A COMPLETE LISTING OF THE 8000 SERIES
|Catalogue No:||Model||Main Variations|
|8000 (5521/27)||MAN BV-ARAL Tanker||Aral Blue/Silver; early models had a tank part made of plastic with a metal weight fixed in it|
|8001 (55217/52S, 5521/52P)||Buick (Luxuslimousine)||1948-51 Die-cast
|8002 (5521/71, 5521/71)||Lanz Tractor||1950-51 Theremoplastic}(8 colour variations)
1957-58 Die-cast (9 colour variations)
|8003 (5523/1P, 5524/S)||Mercedes 300 ‘Adenauer’||1953-54 Theremoplastic (12 colour variations)

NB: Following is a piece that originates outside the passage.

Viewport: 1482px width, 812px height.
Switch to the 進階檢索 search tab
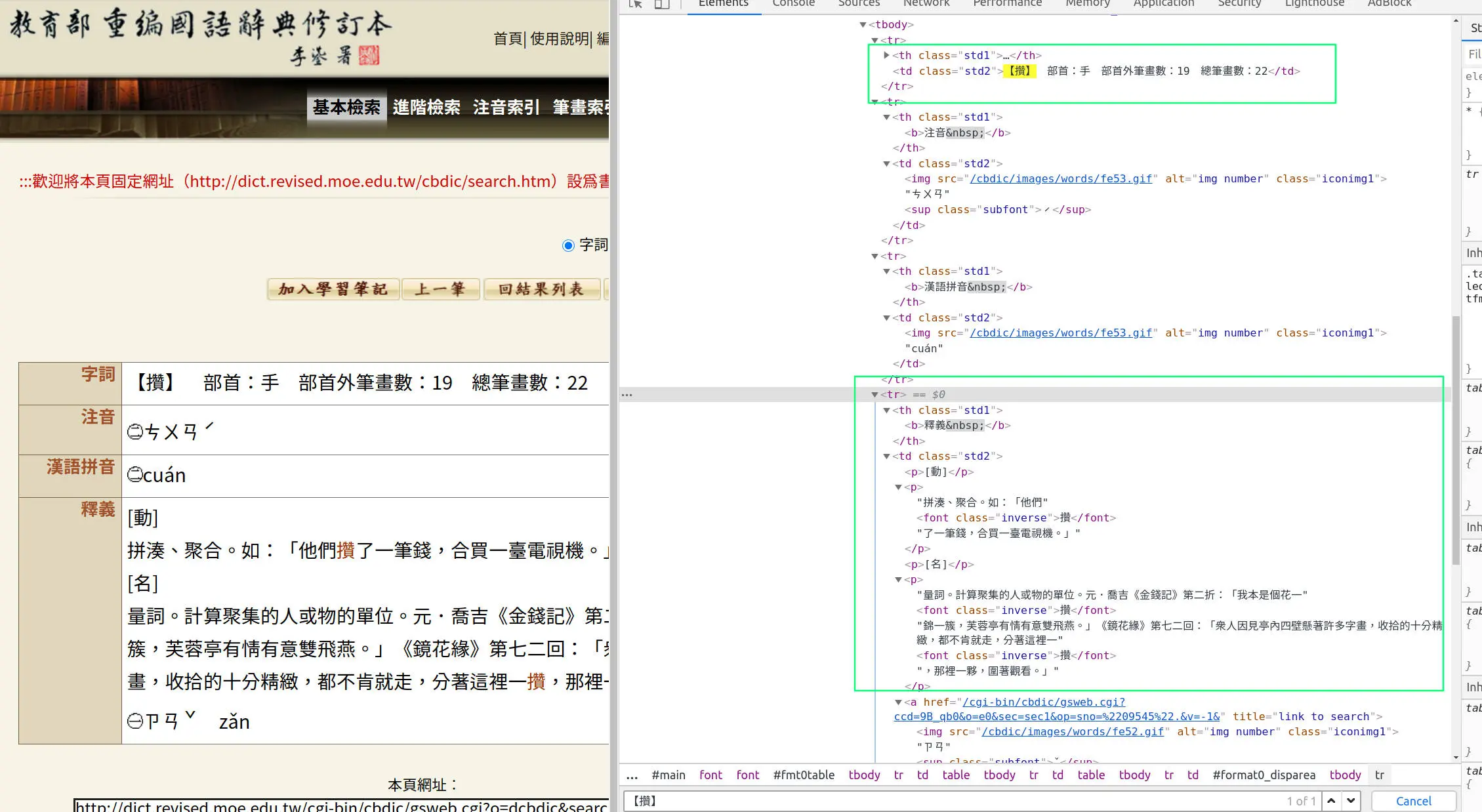(x=426, y=107)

|8004 (5524/2)||Porsche 356||14 colour variations; some with number plates|
|8005 (5524/3)||VW Beetle||Oval Window: 12 colour variations
Oblong rear window: 5 colour variations
Wheel hubs plastic or aluminium
|8006 (5524/5)||VW Van - monochrome||5 Colour variations|
|8007 (5524/5G)||VW Van - Gasolin||Red/White/Grey
Some have a rear bumper and indicator lights in the front
|8008 (5524/5Z)||VW Van (Two tone)||9 Colour variations
Some have a rear bumper and indicator lights in the front
|8009 (5524/10)||Krupp Truck||Blue or Grey
Some without a number plate in the front
|8010 (5524/11)||Mercedes Racing Car||Silver; made from 1955 to 1967|
|8011 (5524/11A)||Mercedes Racing Car with No||Silver; made from 1955 to 1967; various racing numbers on the models appeared e.g. 3, 8 etc|
|8012 (5524/12)||Two axled trailer||Blue, Grey; some with plastic wheel hubs Made from 1953 to 1969|
|8013 (5524/14E)||VW Minibus (monochrome)||Blue, Grey, Beige|
|8014 (5524/14Z)||VW Minibus (Two tone)||6 colour variations; some with full rear bumper and front indicator lights|
|8015 (5524/15)||Borgward Isabella (monochrome)||9 colour variations|
|8016 (5524/16)||BMW 501||10 colour variations|
|8017 (5524/17)||Phoenix Box Truck||With Firestone-Phoenix tyre decals. Early versions had three instead of the more common two hinges on the rear doors|
|8018 (5524/4)||Ford Taunus 15M||7 colour variations; earlier versions had slightly smaller hubs|
|8019 (5524/18)||Mercedes 300SL||10 colour variations|
|8020||Borgward Isabella (Two tone)||7 colour variations; base plate shows 8015 although two-tone boxes were marked 8020|
|8021||VW Karmann Ghia||8 colour variations|
|8022||BMW 507||6 colour variations|
|8023||Magirus Fire Engine||Red; Made from 1959 to 1971|
|8024||Porsche 356 Police||White/Dark Green|
|8025||Mercedes 190 SL Roadster||7 colour variations|
|8026||Tempo Pick-up truck||9 colour variations; the box came in either yellow or orange|
|8027||Ford Taunus 17M (Two tone)||3 colour variations; Sky Blue/White, Turquoise/White, Red/White. I have also seen a Blue (whole upper body & roof)/White (restoration gone wrong?)|
|8028||Ford Taunus 17M (One tone)||6 colour variations|
|8029||Lanz Tractor||3 colour variations; Red or yellow hubs; Made from 1959 to 1971|
|8030||VW Ambulance||Cream; some with full rear bumper and front indicator lights|
|8031||Magirus truck with winch||Red, Yellow, Blue; Made from 1960 to 1971|
|8032||Mercedes Aral Tanker||Blue/Silver, Blue/White; Made from 1960 to 1971; Boxes in yellow or blue; some had ARAL – ARALIN decals on the side instead of just ARAL A promotional for Messer Griesheim GmbH was produced in dark blue/white and yellow stripe along the tank|
|8033||VW Van Promotionals||Der Spiegel, Sillan, Union, Main Post, Exporit, Richard Dläser KG, Hans Fickert, Edm. Seidel, Borgmann, Jouet Weber/Franz Carl Weber are known to exist|
|8034||Krupp Truck||Grey; came with plastic ‘windows’; Made from 1962 to 1971; boxes in green or yellow|
|8035||Fuchs 301 Digger||Blue, Red or Yellow; Made from 1963 to 1971|
|8036||Kälble Truck||Yellow, Red; boxes in yellow or orange-yellow|
|8037||Two axled trailer||Grey; identical to 8012 and made for Krupp truck (8034)|
Although relatively few models were ever produced, building a complete collection from scratch at this time might prove quite a challenge! Currently living in Switzerland I rarely come across finds here regardless of condition and mint & boxed examples are rarely seen and command high prices. Some of the VW Van promotionals, which have been offered for sale at auction are in the stratospheric price range whilst the commercials tend to go for values similar to their junior stable-mates. Some of the commercial vehicles have been reissued in recent years depressing values of the old originals.